Michael: One of the great things about being an English Heritage historian is that you never know quite where your research will take you. I stumbled across it while I was examining a late medieval breviary (or prayer book) from Battle Abbey in the Wren Library at Trinity College, Cambridge, looking for evidence of the spiritual life of the monastery. The breviary – the only liturgical book to survive from the monastery – dates to about 1500 and contains the texts for the services celebrated by the Battle monks throughout the year.
Monks were great doodlers, and often filled the blank margins and endpages of liturgical books with annotations, jottings, even humorous drawings. This manuscript is no exception. Added to the blank leaves at the back are recipes for remedies to treat gastric complaints, a short poem about the deaths of three of Battle’s abbots, and then – most significantly of all – two versions of a carol.
Although the carol was noted in the 1930s by Montague Rhodes (M.R.) James – who is best known today for his ghost stories but was a distinguished scholar of medieval manuscripts – the insights the carol provides about religious life at Battle Abbey have never been investigated before.

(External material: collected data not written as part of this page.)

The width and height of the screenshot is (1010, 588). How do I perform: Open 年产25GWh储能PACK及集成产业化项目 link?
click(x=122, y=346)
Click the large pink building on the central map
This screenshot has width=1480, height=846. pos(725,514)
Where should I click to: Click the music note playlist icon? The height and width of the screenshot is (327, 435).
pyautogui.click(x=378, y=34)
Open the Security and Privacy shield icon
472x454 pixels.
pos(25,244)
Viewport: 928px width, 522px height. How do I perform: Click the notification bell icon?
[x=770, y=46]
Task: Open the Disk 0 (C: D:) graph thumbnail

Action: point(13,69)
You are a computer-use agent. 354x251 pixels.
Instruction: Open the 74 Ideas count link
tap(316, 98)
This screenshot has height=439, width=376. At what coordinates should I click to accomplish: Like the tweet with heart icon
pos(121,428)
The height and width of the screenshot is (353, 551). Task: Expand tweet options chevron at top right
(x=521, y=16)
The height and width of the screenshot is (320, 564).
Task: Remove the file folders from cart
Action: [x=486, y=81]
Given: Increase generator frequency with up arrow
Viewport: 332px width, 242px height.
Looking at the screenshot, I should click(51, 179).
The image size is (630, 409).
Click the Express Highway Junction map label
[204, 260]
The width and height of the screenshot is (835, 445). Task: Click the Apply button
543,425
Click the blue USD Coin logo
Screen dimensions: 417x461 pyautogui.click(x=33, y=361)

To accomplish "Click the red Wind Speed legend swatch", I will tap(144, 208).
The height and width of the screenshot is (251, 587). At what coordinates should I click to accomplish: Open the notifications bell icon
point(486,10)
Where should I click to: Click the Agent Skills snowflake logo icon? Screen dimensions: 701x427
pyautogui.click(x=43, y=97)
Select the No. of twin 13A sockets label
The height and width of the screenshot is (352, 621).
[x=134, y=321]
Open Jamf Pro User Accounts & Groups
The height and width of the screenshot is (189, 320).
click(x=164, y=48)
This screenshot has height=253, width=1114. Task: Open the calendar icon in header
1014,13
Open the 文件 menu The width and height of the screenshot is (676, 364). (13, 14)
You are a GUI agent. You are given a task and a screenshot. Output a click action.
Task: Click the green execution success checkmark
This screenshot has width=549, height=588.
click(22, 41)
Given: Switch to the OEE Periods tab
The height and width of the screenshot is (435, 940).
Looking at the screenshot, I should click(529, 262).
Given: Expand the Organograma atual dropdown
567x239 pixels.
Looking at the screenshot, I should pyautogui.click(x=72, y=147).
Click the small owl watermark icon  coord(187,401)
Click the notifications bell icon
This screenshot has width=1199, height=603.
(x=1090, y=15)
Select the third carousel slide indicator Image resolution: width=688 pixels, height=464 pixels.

Q: What exactly is a carol?
Michael: The origin of the term carol has been much debated but it probably relates to the French carole, a ring dance. Indeed, Chaucer used 'carole' to mean a dance with a song. However, by the early 15th century it had come to mean a song with or without a dance, and by the early 16th century, when our Battle monk was jotting in the back of his service book, the ordinary meaning of carol was a song.
Then as now, carols are properly defined by their form, not their subject matter. To qualify as a carol, a song must have an opening chorus which is repeated after each verse.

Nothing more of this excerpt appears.